Is this global inhibition? If so, have you tried local and how do you think it would effect it?
No. The low pass filters to the proximal excitement consists of the equations:
R_act(t) = R_act(t-1) + b1 * (overlaps(t) - R_inact(t-1) - R_act(t-1))
R_inact(t) = R_inact(t-1) + b2 * (overlaps(t) - R_inact(t-1))
active_columns = self.inhibit_columns( R_act(t) )
Where R_act is the magnitude of the low-pass filtered excitement,
Where R_inact is the magnitude of fatigue,
Where b1 is a constant between [0, 1] which controls how fast the excitement changes,
Where b2 is a constant between [0, 1] which controls how fast the fatigue catches up with the excitement.
This is located at:
grid_cells.py lines 89-92 in method SP._fatigue.
Figure 2: Place cell receptive fields.
Figure 3: Grid cell receptive fields, untrained.
Figure 4: Grid cell receptive fields, trained.
The figure labels are beneath the images.
I used global inhibition and a rather small number of grid cells.
The authors of the original paper have played with topology. They vary the grid cell parameters across the length of their sheet of cells and then they observed that with recurrent collaterals the grid cells formed modules of grid cells with the same spacing.
Self-organized grid modules, Urdapilleta, Si, Treves, 2017. DOI: 10.1002/hipo.22765
Alright, those equations make more sense. I thought they were only about fatigue because of the function name that they were under.
Sorry, I should’ve said figure 2 and 3. Nowhere in the writeup it states that grid cells use place cell activation as the input explicitly. The coloring of the figures 2 and 3 look similar, hence my confusion (I even thought grid cells and place cells both refer to the same minicolumns at some point). Just wanted to give feedback as a random viewer, it may be just me though.

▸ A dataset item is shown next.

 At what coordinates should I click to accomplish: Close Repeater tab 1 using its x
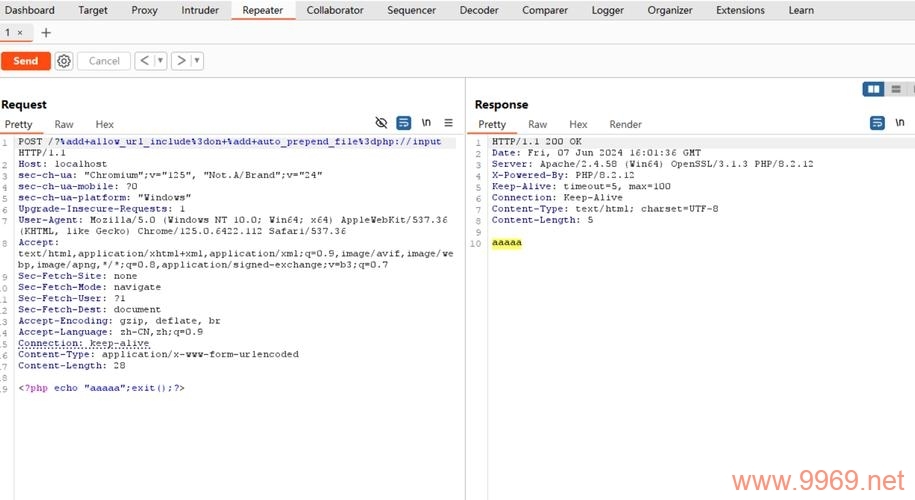[x=20, y=33]
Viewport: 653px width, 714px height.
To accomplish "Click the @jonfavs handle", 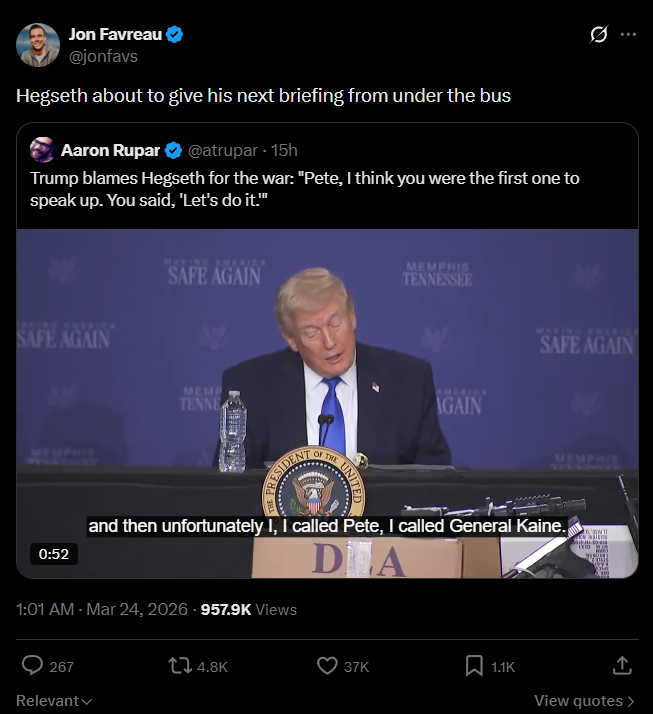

When you are referring to grid cell spacing, are you talking about spacing of the receptive fields or the spacing of actual grid cell activations? I think it is the former one. I am curious about the latter.
You’re correct, they’re talking about the receptive field spacing. They found that even though the constants which control the grid cell receptive field spacing vary along one of the dimensions in a uniform manner, that local recurrent connections could cause the grid cells to converge onto a small discrete set of grid cell RF spacings. They find that spacings converge to approximately multiples of 1.4 times each other. Unfortunately they haven’t done this with hebbian learning, they calculated reasonable weights to make this work.